For more info, you can either look up the original paper (in French)
or a modern introduction of same subject
We'll solve this equation for any real value of $x$.
Indeed, let $x>2$ and $x=1+t$.
Thus, $t>1$ and since $f(x)=x^t$ is a convex function, by Jensen we obtain: $$4^x+3^x+14^x=(3\cdot3^t+8\cdot14^t)+\left(4\cdot4^t+6\cdot14^t\right)\geq$$ $$\geq11\left(\frac{3\cdot3+8\cdot14}{11}\right)^t+10\left(\frac{4\cdot4+6\cdot14}{10}\right)^t=11^{t+1}+10^{t+1}=11^x+10^x.$$ The equality does not occur, which says that our equation has no roots for $x>2$.
Similarly, for $x<1$ let $x=1+t,$ where $t<0$ and since $g(x)=x^t$ is a convex function,
by the same Jensen we obtain that our equation has no roots for $x<1$.

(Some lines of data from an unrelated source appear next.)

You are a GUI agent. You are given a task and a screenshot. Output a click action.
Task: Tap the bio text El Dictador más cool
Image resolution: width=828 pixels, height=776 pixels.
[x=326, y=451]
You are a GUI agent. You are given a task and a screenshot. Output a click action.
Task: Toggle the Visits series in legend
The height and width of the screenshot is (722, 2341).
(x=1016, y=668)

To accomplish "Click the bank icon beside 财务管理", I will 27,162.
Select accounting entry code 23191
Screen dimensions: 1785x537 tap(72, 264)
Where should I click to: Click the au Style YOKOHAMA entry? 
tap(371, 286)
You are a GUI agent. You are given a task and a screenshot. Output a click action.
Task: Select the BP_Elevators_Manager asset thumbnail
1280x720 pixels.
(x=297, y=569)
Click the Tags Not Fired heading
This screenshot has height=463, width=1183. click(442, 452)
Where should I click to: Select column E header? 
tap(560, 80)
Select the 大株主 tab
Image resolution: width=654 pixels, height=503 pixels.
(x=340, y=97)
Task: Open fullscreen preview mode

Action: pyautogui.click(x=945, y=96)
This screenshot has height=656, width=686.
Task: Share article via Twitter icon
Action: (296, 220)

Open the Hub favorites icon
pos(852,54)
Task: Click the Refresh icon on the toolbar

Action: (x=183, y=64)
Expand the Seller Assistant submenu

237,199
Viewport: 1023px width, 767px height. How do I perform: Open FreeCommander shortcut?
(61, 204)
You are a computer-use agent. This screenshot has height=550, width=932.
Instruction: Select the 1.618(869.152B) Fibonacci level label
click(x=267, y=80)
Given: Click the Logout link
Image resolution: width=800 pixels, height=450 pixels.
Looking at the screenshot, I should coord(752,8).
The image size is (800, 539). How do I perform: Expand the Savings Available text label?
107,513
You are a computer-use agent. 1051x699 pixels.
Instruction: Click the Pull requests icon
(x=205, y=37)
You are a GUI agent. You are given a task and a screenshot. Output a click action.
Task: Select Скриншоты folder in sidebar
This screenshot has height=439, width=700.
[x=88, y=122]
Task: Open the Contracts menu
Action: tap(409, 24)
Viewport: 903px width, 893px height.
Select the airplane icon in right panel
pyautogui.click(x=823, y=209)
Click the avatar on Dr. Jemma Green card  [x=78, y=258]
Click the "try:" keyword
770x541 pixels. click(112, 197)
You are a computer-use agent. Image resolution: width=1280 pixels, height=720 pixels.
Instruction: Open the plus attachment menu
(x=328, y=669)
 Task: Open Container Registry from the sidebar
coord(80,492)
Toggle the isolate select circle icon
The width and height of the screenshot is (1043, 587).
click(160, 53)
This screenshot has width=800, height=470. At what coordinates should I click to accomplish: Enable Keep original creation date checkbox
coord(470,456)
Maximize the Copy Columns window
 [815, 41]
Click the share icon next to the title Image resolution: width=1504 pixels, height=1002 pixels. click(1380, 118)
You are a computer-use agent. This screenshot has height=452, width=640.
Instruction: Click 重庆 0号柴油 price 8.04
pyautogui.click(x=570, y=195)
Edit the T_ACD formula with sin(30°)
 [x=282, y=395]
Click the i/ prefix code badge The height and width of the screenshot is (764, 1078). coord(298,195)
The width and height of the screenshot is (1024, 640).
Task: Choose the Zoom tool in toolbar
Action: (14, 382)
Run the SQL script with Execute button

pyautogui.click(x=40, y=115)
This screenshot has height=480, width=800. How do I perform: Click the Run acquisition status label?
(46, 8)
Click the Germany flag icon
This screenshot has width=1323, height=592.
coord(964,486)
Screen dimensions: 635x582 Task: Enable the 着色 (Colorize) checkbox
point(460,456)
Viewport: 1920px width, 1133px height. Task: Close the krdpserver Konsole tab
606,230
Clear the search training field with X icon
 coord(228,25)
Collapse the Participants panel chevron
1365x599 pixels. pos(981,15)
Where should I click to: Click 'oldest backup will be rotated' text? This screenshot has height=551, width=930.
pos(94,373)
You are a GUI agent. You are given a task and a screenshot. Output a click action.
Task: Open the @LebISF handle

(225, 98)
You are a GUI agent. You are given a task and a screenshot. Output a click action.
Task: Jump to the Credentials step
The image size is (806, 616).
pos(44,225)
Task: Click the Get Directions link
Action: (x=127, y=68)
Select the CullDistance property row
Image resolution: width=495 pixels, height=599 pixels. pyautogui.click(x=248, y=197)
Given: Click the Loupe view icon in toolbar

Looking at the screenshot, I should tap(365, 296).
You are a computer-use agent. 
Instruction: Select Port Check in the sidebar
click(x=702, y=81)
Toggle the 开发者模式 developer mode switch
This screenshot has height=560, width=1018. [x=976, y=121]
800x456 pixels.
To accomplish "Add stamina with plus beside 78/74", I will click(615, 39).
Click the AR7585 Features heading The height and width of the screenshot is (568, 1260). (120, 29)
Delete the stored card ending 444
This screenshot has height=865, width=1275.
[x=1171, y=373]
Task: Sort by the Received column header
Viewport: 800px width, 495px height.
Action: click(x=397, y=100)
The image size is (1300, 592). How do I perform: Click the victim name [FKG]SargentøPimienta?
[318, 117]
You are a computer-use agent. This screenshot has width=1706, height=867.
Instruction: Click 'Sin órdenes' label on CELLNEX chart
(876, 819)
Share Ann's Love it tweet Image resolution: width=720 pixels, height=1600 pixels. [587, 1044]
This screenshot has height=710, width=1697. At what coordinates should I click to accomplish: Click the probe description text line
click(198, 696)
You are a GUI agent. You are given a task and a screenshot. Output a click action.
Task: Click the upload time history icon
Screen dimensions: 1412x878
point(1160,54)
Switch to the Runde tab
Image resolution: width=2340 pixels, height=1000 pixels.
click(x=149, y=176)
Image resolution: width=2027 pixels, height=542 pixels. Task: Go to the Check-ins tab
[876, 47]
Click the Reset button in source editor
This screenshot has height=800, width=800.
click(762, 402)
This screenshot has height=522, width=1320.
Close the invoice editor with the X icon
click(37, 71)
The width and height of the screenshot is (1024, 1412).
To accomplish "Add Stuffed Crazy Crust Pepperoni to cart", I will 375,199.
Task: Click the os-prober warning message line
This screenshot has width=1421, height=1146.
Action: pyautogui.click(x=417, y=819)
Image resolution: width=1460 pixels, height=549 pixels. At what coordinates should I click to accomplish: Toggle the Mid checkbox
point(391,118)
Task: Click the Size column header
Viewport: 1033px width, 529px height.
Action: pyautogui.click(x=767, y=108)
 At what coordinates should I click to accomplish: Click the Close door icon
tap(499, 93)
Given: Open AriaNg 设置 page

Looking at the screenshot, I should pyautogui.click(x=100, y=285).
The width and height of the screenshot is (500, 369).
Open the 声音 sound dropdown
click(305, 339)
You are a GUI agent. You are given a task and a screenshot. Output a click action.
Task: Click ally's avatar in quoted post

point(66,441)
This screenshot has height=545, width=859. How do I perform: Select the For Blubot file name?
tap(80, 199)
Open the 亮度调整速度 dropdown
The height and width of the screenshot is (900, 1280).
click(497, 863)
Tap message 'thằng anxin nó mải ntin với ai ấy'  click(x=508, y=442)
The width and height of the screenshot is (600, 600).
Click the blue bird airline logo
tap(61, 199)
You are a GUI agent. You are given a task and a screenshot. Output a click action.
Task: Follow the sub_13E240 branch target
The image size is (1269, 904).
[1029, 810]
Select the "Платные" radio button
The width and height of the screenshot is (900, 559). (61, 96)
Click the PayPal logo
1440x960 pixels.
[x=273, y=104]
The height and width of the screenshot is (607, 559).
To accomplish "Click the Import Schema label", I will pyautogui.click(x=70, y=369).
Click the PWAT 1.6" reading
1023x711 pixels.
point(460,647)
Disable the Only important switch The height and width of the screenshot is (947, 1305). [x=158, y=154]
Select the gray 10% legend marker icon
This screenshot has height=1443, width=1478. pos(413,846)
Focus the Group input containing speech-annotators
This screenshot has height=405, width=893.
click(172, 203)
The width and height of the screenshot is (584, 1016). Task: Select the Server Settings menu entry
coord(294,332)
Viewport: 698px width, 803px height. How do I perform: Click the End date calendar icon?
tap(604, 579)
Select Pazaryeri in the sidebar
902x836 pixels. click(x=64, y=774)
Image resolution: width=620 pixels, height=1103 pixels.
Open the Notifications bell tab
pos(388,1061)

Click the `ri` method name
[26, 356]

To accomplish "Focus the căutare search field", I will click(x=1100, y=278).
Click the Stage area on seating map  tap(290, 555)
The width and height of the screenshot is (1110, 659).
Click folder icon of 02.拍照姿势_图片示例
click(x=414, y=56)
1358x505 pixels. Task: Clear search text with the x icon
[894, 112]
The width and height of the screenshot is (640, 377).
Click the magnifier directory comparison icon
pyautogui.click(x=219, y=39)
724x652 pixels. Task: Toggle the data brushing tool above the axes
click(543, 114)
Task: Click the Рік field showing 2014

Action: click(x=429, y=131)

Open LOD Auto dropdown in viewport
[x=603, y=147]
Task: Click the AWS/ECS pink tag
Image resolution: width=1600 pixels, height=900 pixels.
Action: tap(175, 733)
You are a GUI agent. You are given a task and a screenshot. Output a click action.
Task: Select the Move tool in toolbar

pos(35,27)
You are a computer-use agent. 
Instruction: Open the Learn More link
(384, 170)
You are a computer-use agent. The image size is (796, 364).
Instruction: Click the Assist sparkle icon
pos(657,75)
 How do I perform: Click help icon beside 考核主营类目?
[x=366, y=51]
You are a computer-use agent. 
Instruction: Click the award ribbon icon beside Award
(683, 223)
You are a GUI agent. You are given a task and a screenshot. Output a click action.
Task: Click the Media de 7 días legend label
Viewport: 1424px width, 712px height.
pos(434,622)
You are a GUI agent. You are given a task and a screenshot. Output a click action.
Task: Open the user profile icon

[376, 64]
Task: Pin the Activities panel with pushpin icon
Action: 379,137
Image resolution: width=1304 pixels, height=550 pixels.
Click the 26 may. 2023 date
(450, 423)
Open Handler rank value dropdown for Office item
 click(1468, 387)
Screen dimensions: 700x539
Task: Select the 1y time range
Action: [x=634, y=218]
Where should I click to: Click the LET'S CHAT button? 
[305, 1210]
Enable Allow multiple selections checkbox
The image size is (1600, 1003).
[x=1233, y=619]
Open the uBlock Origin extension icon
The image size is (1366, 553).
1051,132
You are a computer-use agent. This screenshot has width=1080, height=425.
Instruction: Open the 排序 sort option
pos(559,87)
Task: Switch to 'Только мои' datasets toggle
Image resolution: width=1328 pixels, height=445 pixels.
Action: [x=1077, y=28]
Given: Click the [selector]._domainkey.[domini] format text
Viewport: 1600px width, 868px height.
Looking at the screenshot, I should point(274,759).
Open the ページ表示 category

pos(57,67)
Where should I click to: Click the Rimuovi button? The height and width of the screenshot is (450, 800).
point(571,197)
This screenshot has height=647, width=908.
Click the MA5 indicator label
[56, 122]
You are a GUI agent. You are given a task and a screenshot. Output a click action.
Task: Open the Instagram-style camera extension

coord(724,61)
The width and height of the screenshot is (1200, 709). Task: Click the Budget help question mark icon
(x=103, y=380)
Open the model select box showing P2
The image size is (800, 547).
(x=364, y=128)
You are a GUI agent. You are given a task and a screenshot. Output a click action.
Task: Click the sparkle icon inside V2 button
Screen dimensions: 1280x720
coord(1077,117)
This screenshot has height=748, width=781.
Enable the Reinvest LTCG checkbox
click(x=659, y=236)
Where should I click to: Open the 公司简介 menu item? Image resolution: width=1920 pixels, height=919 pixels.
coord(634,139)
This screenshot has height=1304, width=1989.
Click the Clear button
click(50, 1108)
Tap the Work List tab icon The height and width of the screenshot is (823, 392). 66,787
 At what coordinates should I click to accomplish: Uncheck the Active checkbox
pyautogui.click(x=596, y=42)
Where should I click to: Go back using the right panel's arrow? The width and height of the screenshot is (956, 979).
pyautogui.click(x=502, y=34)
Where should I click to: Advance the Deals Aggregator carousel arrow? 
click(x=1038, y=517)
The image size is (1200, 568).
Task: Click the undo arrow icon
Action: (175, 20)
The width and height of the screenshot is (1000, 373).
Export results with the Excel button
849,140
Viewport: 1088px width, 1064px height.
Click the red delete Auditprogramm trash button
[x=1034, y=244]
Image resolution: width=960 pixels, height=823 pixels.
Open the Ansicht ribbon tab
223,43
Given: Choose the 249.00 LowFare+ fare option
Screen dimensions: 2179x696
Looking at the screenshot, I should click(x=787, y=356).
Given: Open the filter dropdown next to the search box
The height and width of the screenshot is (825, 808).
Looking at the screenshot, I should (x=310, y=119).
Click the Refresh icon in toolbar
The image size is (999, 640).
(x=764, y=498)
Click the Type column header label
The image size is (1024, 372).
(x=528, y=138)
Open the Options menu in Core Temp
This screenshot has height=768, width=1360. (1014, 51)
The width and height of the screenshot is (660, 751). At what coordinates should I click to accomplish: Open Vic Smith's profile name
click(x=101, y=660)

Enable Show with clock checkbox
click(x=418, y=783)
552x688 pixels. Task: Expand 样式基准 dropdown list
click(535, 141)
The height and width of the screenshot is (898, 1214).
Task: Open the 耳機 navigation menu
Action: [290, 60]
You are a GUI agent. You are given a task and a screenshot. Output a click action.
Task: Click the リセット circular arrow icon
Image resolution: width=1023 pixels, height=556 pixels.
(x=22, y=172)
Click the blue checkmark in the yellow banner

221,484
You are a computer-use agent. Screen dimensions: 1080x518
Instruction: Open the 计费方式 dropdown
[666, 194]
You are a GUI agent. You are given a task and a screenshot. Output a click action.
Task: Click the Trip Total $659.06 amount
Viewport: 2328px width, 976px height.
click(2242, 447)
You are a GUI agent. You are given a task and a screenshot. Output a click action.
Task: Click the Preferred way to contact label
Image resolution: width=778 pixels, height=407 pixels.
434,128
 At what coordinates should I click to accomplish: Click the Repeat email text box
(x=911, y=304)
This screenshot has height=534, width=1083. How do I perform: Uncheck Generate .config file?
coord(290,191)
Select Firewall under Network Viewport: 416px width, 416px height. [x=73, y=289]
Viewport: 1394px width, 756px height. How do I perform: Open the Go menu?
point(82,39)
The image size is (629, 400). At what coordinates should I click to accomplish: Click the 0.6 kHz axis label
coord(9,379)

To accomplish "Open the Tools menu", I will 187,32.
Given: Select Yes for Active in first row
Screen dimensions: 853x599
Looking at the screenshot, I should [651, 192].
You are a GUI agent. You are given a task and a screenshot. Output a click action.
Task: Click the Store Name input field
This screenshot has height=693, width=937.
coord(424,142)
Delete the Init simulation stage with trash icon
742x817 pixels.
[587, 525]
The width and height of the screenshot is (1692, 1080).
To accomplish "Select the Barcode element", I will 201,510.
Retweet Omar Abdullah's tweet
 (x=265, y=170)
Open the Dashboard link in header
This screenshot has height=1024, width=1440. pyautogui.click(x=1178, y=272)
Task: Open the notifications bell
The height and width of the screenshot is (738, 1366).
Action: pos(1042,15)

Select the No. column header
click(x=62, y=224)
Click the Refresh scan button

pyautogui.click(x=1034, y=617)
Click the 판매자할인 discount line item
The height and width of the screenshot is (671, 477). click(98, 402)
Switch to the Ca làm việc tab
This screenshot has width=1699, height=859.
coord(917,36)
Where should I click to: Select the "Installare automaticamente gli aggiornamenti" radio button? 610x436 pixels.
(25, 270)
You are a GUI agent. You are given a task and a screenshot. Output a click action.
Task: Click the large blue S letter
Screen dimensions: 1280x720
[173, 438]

Now, let $1\leq x\leq 2$ and $$h(x)=\left(\frac{3}{11}\right)^x+\left(\frac{4}{11}\right)^x+\left(\frac{14}{11}\right)^x-\left(\frac{10}{11}\right)^x-1$$ and we'll prove that $h$ is a convex function.
Indeed, $$h''(x)=\left(\frac{3}{11}\right)^x\ln^2\frac{11}{3}+\left(\frac{4}{11}\right)^x\ln^2\frac{11}{4}+\left(\frac{14}{11}\right)^x\ln^2\frac{14}{11}-\left(\frac{10}{11}\right)^x\ln^2\frac{11}{10}\geq$$ $$\geq\left(\tfrac{3}{11}\right)^2\ln^2\tfrac{11}{3}+\left(\tfrac{4}{11}\right)^2\ln^2\tfrac{11}{4}+\tfrac{14}{11}\ln^2\tfrac{14}{11}-\tfrac{10}{11}\ln^2\tfrac{11}{10}>\tfrac{10}{11}\ln^2\tfrac{14}{11}-\tfrac{10}{11}\ln^2\tfrac{11}{10}>0,$$ which says that our equation has maximum two roots on $[1,2].$
But $1$ and $2$ are roots and we are done!